Try it
Only the lines that include "coordinates" should be copied from the data below.

Records supplied
*** Begin section ***

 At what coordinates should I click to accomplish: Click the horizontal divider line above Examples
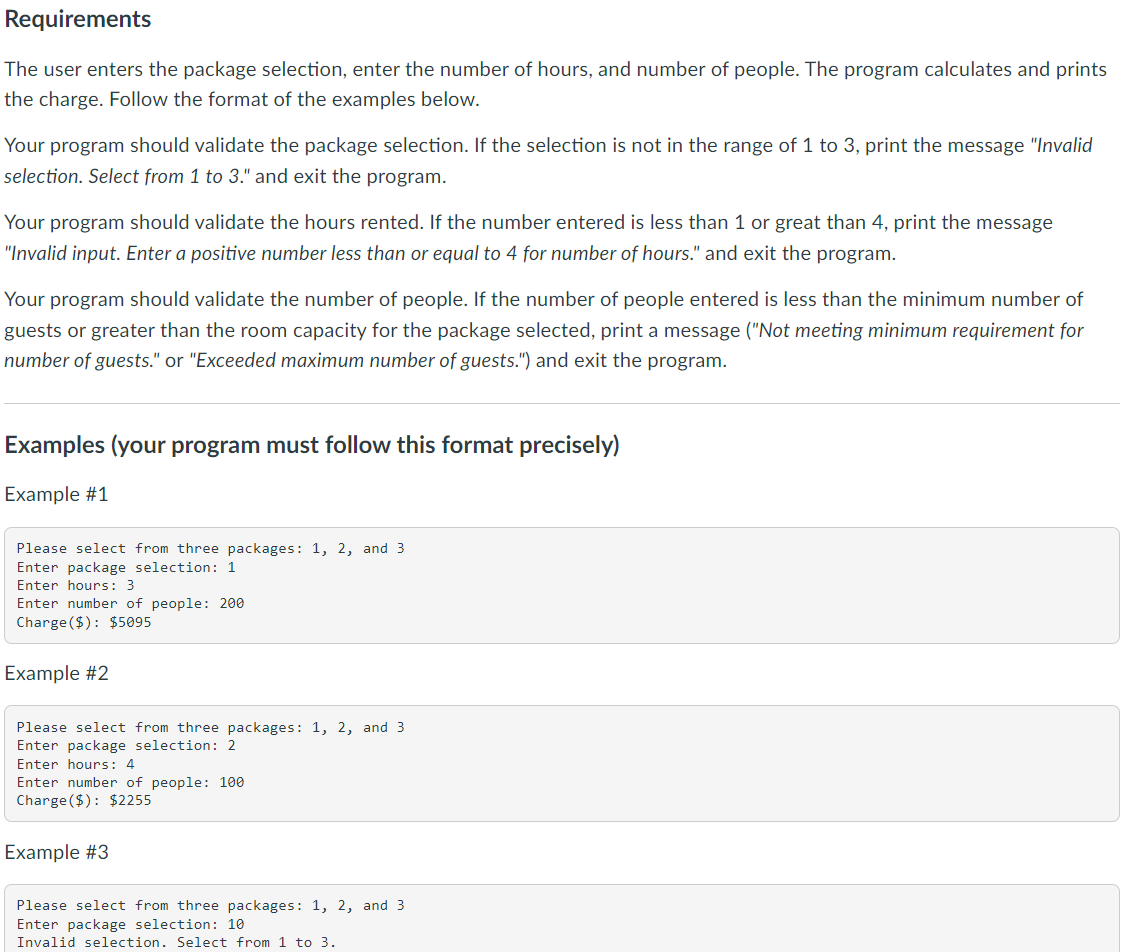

*** End section ***
*** Begin section ***

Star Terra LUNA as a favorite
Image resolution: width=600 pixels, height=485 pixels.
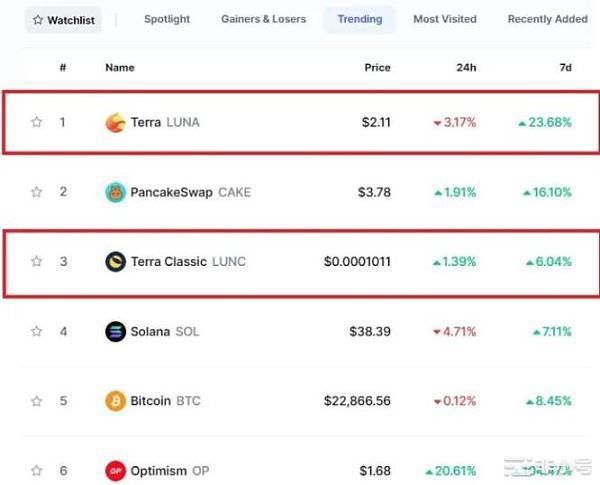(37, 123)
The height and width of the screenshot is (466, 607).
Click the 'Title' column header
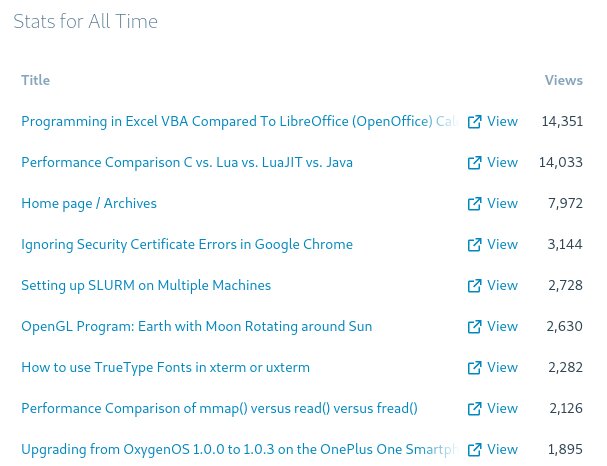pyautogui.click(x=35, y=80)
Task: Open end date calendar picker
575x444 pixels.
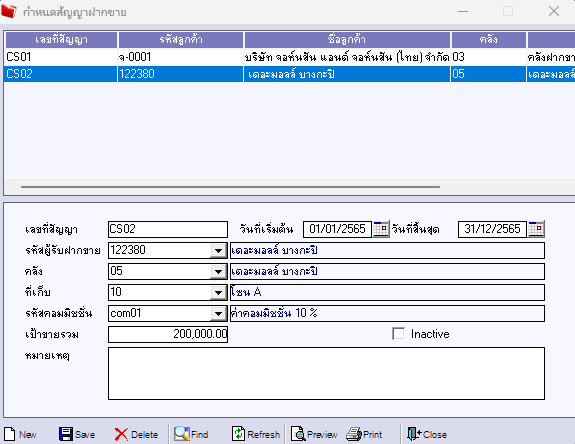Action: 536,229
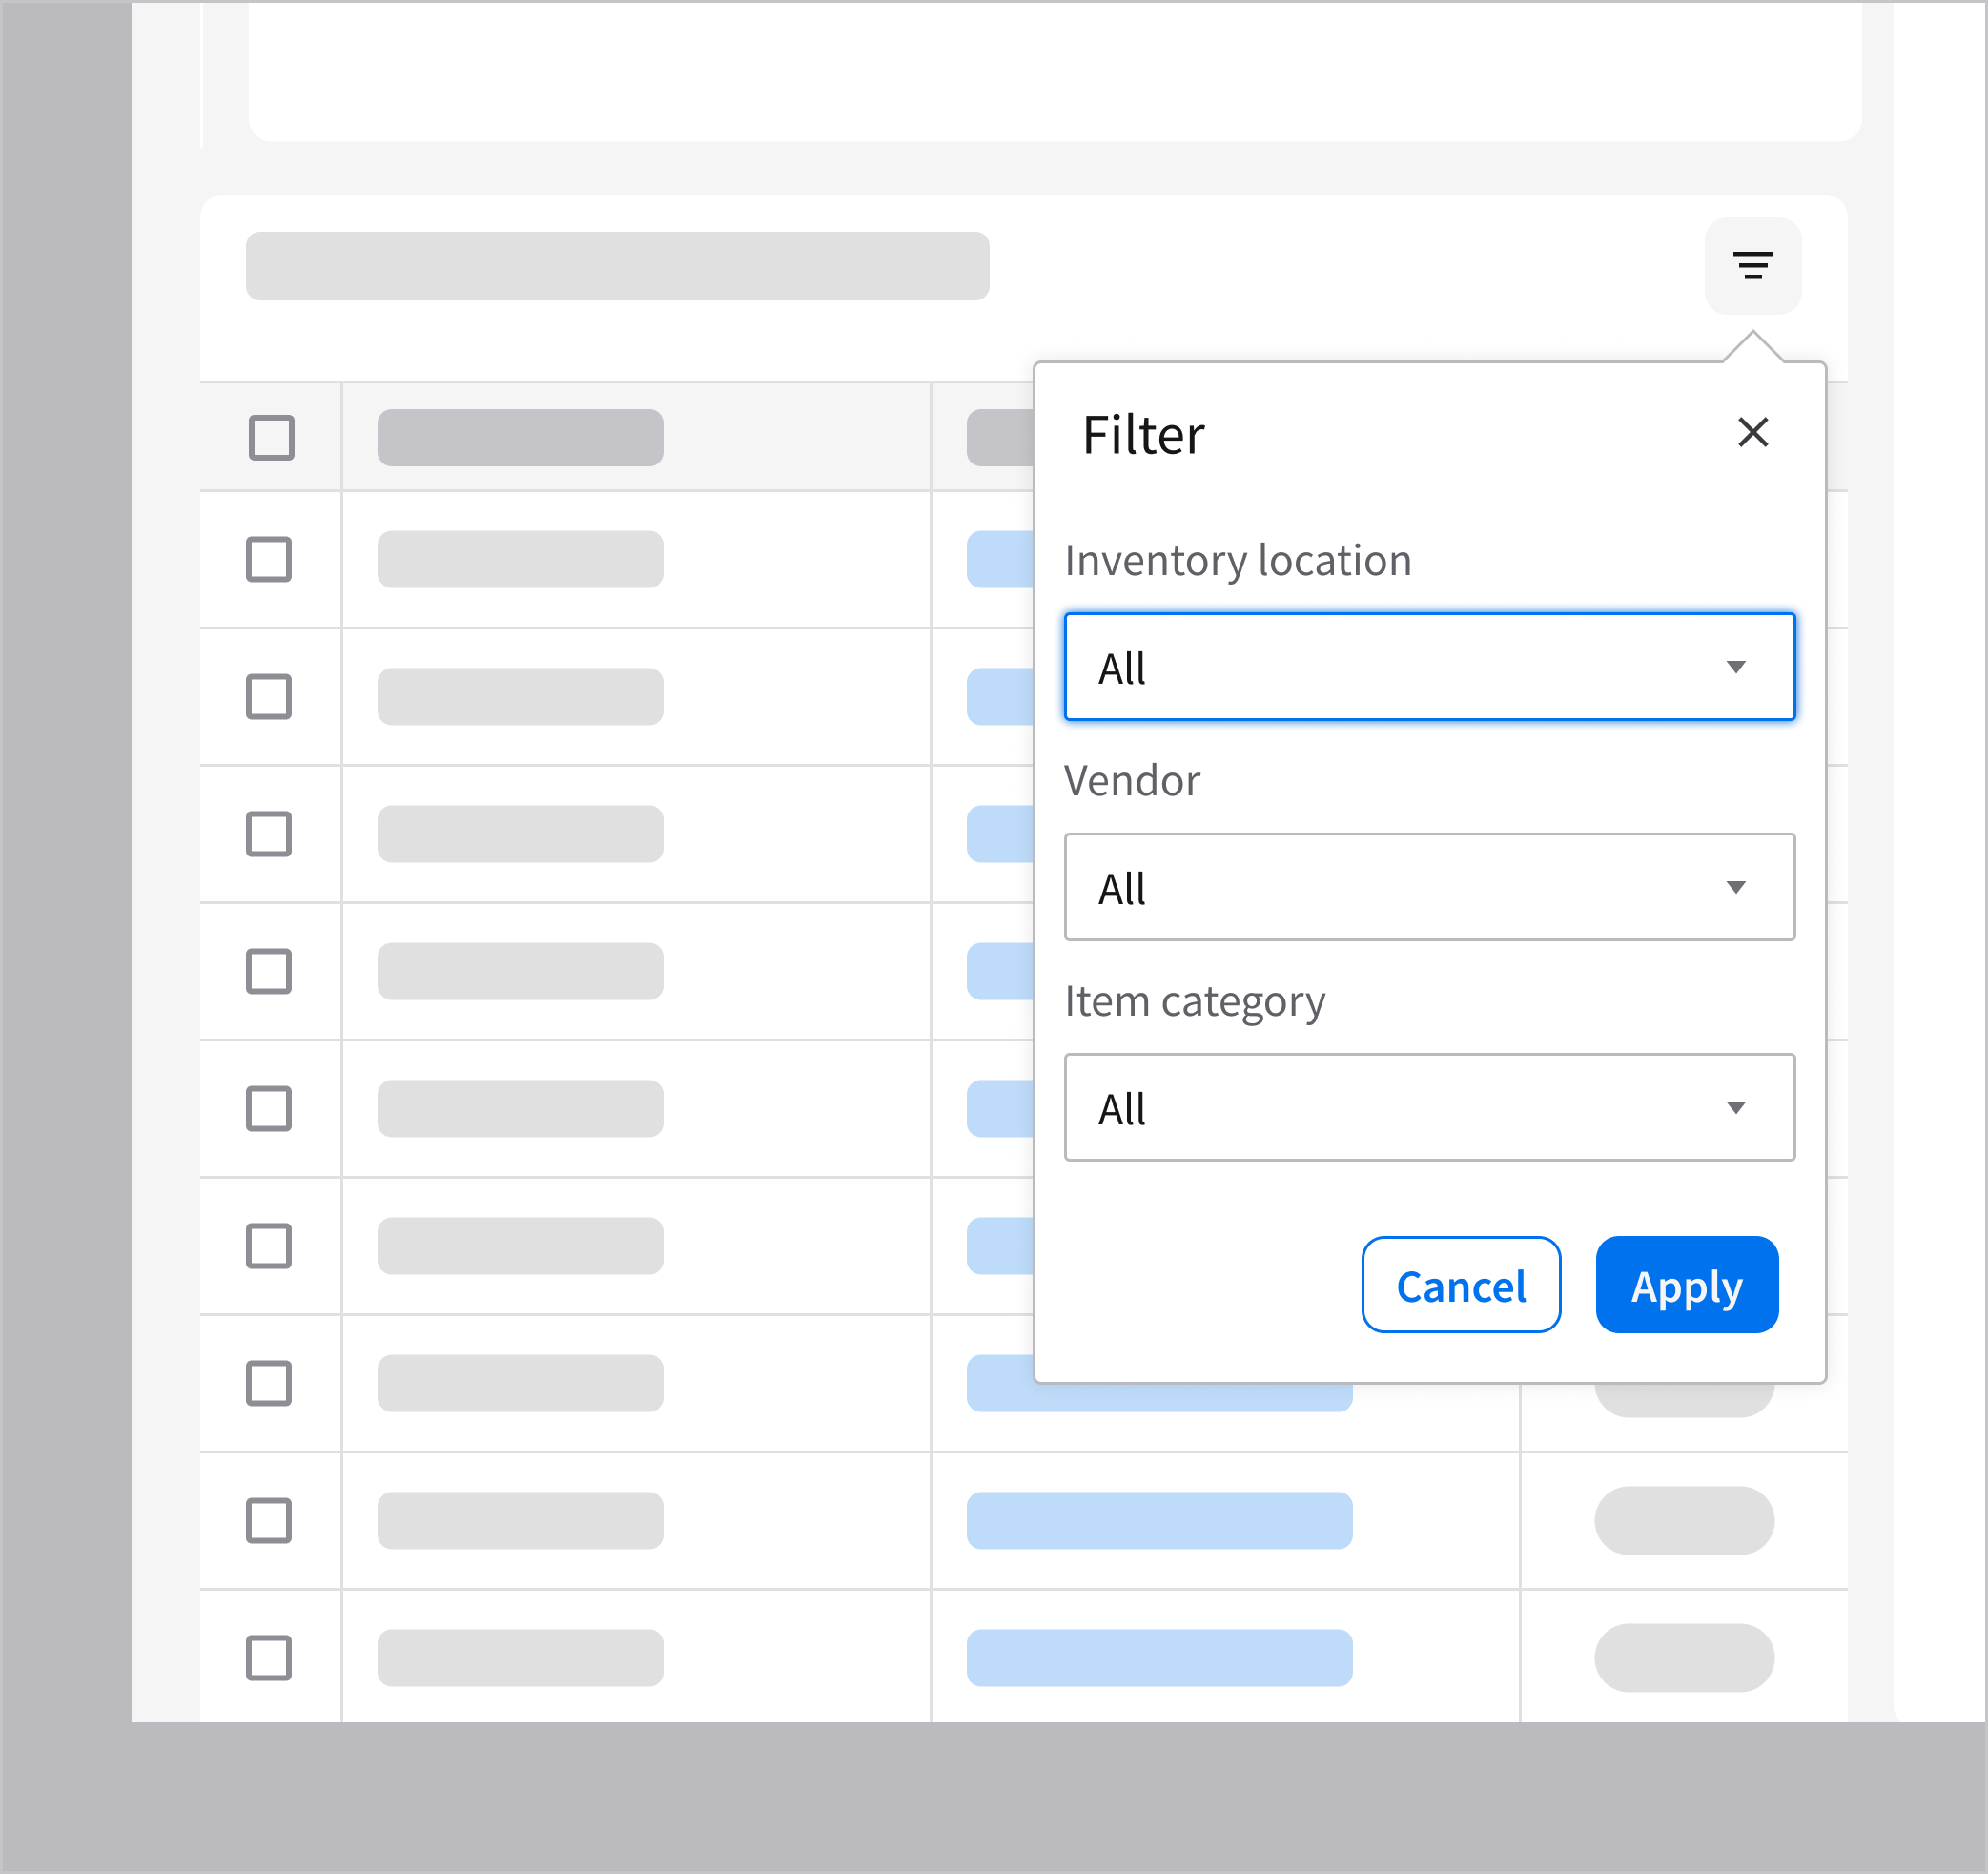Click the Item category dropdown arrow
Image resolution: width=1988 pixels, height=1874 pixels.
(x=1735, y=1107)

*** End section ***
*** Begin section ***

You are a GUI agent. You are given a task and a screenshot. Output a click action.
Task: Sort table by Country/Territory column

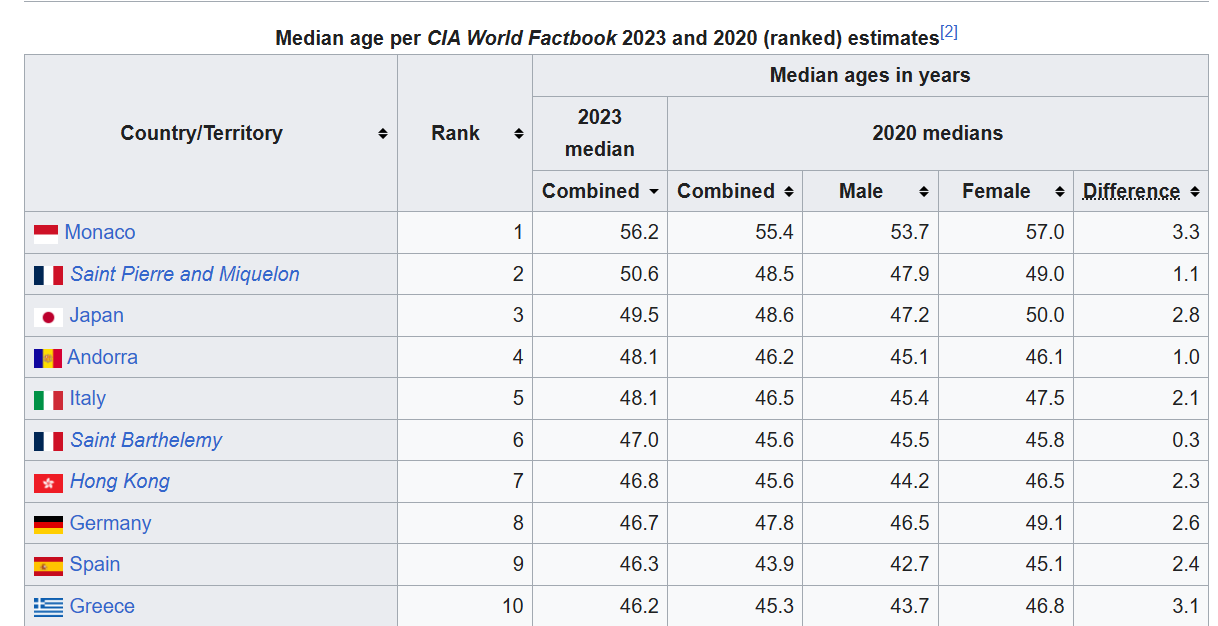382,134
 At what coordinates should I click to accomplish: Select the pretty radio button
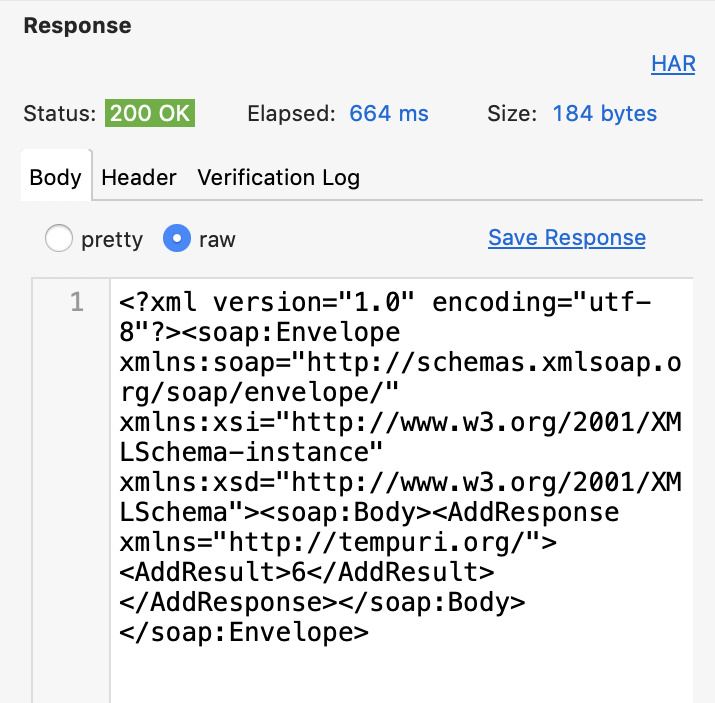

*** End section ***

Expected output
 At what coordinates should I click to accomplish: Click the horizontal divider line above Examples
 At what coordinates should I click to accomplish: Select the pretty radio button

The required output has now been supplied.